You can change angular momentum only with a torque — a force applied off-center so as to change the spin. With no torque applied to a system from outside, its angular momentum must stay the same.
This principle applies to the Earth-Moon system, tied together as it is by gravity. When the skater’s arm extends, her body spins more slowly. The energy dissipated by the tides thus means both that the Earth’s days are getting longer and that the Moon must have been closer in the past. By calculating the rate of its recession, Darwin found that, some 54m years ago, the two bodies would have been one. From this he derived the idea of a single body, spinning very fast, splitting into two. Long before it was explained by plate tectonics, devotees of Darwin’s idea claimed that the great quasi-circular hole currently filled by the waters of the Pacific marked the divot from which the Moon had been thus ejected. But no one could really explain why the planet would have come asunder in the first place.
The giant-impact theory, as the story of Tellus and Theia is known, seemed to provide an extraterrestrial precipitating event for the Moon’s recession as well as explain everything else that other theories could not. It got a chunk of Earthish mantle, with its telltale oxygen-isotope ratios, into orbit without an iron core. It stretched out and melted that chunk, baking the volatiles out so as to ensure a desiccated end product. It even explained why the Earth-Moon system had a high angular momentum in the first place. Theia’s off-center impact would have applied a massive torque to Tellus, producing a planet that spun very rapidly and the Moon that would, over billions of years of tidal braking, slow it back down.
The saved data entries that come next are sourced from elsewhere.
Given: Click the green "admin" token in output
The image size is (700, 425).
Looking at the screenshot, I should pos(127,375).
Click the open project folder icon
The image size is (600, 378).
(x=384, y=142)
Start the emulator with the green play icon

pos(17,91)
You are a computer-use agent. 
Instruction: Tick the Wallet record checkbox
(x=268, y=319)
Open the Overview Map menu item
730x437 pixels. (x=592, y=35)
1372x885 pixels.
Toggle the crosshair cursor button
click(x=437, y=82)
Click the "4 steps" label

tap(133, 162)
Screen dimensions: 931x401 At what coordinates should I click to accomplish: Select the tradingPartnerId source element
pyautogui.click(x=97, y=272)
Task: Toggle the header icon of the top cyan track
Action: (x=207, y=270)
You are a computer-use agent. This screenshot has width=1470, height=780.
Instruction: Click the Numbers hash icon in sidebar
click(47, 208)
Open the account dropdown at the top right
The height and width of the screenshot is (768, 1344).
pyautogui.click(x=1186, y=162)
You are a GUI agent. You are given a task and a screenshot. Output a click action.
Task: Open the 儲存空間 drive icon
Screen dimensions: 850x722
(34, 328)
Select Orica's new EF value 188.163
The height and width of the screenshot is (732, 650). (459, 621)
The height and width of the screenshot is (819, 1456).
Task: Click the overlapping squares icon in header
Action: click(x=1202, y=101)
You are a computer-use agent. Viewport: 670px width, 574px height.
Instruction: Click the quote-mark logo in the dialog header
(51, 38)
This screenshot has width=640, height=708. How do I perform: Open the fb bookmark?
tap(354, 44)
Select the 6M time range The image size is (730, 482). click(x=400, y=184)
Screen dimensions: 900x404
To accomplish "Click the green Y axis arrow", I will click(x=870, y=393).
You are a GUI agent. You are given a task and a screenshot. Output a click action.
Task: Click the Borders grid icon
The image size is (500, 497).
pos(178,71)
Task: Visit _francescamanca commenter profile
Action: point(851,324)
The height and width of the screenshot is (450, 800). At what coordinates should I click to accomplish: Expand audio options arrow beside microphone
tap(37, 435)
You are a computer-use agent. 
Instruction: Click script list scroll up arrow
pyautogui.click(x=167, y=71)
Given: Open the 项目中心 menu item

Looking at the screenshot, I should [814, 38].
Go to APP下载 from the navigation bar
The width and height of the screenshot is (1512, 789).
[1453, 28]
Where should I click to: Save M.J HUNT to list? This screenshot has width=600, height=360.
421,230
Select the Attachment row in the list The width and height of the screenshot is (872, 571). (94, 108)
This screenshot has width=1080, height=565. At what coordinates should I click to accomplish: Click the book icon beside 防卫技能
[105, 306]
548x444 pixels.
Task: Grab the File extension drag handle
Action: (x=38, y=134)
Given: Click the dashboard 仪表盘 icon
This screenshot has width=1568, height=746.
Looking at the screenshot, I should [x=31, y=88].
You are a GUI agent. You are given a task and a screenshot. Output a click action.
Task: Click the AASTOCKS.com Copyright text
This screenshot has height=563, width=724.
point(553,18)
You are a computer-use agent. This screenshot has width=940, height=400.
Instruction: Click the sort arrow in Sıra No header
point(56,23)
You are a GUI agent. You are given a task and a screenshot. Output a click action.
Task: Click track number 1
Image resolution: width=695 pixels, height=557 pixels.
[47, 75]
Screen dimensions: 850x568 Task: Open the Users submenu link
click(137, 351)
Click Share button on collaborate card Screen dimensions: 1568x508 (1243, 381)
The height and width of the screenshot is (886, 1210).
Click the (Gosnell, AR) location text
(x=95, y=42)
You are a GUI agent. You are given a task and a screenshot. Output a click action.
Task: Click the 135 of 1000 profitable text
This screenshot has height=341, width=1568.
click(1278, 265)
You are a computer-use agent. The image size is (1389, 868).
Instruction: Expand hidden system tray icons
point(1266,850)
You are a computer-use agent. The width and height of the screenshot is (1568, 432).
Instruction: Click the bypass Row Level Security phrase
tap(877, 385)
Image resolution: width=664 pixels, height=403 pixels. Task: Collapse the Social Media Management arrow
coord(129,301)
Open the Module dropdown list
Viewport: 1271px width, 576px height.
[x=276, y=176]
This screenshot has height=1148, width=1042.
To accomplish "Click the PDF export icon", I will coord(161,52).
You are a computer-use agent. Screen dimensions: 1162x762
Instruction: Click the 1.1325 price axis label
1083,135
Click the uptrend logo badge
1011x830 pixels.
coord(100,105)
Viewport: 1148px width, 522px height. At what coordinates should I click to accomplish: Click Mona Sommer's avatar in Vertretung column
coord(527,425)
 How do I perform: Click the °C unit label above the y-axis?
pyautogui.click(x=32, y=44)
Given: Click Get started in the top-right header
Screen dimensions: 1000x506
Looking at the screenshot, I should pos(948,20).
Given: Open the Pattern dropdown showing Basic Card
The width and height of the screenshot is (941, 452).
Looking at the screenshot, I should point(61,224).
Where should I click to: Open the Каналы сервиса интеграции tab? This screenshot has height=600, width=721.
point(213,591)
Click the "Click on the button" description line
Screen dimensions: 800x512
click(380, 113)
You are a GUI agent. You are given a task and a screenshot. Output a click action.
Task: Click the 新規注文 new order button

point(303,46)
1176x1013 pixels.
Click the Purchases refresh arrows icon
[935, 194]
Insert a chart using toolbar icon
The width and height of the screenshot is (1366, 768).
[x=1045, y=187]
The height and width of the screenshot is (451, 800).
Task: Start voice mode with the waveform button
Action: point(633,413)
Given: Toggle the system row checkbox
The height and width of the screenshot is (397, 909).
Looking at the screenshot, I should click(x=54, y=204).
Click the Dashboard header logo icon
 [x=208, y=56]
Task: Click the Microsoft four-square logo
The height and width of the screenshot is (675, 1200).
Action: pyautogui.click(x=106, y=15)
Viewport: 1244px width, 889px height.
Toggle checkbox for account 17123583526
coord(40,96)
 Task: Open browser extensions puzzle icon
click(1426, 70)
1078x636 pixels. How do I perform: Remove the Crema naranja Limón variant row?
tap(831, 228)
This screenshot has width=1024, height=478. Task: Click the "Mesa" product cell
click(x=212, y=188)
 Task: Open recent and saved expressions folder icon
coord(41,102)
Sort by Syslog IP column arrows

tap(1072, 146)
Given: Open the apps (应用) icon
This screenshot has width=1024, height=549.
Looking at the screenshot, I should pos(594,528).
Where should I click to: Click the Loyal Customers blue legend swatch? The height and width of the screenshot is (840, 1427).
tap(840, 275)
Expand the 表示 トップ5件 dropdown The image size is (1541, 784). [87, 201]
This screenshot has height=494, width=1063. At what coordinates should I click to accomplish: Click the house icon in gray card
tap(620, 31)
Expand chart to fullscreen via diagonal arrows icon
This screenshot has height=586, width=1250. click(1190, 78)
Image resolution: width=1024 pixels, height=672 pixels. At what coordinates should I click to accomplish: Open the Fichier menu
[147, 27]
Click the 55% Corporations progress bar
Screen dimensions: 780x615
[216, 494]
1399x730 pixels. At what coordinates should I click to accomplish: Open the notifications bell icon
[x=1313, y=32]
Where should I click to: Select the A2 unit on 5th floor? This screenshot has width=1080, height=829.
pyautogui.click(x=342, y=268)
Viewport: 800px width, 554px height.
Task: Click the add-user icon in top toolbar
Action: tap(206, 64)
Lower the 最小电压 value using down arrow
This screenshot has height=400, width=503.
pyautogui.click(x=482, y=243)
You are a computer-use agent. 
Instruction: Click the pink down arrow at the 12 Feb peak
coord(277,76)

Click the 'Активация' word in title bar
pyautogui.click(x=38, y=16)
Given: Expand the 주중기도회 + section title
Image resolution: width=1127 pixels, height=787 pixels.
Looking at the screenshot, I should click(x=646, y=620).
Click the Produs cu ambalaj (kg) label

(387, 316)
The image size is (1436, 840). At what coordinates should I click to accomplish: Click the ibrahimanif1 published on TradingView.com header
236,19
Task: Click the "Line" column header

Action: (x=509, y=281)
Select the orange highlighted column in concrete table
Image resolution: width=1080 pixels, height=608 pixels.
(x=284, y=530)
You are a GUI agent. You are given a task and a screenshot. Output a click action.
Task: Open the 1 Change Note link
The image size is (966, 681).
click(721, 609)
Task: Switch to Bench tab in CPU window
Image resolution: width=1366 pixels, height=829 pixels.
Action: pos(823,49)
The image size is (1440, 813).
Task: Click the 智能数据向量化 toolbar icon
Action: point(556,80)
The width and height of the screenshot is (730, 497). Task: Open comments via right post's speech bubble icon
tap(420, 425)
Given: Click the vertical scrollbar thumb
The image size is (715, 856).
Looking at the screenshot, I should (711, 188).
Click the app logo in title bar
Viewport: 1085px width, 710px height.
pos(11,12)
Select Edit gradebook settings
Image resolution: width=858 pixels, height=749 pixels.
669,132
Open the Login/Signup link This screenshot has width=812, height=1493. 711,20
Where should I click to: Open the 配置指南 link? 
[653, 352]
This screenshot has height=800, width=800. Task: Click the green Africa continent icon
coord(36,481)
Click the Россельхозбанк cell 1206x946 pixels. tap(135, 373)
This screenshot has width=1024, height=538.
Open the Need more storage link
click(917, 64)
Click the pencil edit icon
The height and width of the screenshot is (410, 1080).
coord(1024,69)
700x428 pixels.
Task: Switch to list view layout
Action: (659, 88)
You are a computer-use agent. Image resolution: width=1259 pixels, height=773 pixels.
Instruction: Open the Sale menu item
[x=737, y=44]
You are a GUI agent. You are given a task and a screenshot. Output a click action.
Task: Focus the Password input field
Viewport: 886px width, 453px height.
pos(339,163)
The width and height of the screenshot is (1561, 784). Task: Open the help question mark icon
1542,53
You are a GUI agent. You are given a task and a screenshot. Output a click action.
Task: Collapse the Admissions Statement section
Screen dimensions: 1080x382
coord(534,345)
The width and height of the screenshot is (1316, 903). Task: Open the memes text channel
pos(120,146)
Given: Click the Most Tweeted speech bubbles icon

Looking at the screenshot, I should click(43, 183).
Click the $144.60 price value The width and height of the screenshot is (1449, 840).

Put forth after Apollo by, among others, Bill Hartmann — the man who first appreciated the ubiquity of ringed impact basins on the Moon’s surface — and Don Davis, who helped guide Apollo 13 safely back to Earth, the giant-impact theory gained widespread credence in the mid-1980s. Early supercomputer models, some using code written to explore the effects of nuclear weapons, were able to sketch out what might have happened, an endeavor which seemed both sexy and confirmatory. But at the heart of the theory’s success were the twin virtues of a great deal of explanatory power and no serious rivals. The idea of the Moon happening to pass by and being pulled into the Earth’s orbit — the capture hypothesis — could not be made to work, then or now, without immense special pleading. Nor did it explain the similarities between the bodies. Co-accretion, in which the two simply formed close by one another, and this from similar source materials, explained the similarities, but not the differences — the Moon’s lack of volatiles and core. Nor did it explain where all that angular momentum came from. The fission hypothesis lacked any sort of mechanism by which one planet might split in two.
What is more, the giant-impact theory helped explain one of the fundamental discoveries made by the Apollo missions. Whereas the dark plains of the maria were made of basalt, the brighter highlands were made of anorthosite, a rock composed mostly of calcium plagioclase, a mineral from the family called feldspars which are most familiar, I suspect, as the light-colored non-quartz bits of granite kitchen worktops. If you take hot magma made from the Earth’s mantle and let it cool under lowish pressures, calcium plagioclase is the one of the first minerals to crystallize out as a solid.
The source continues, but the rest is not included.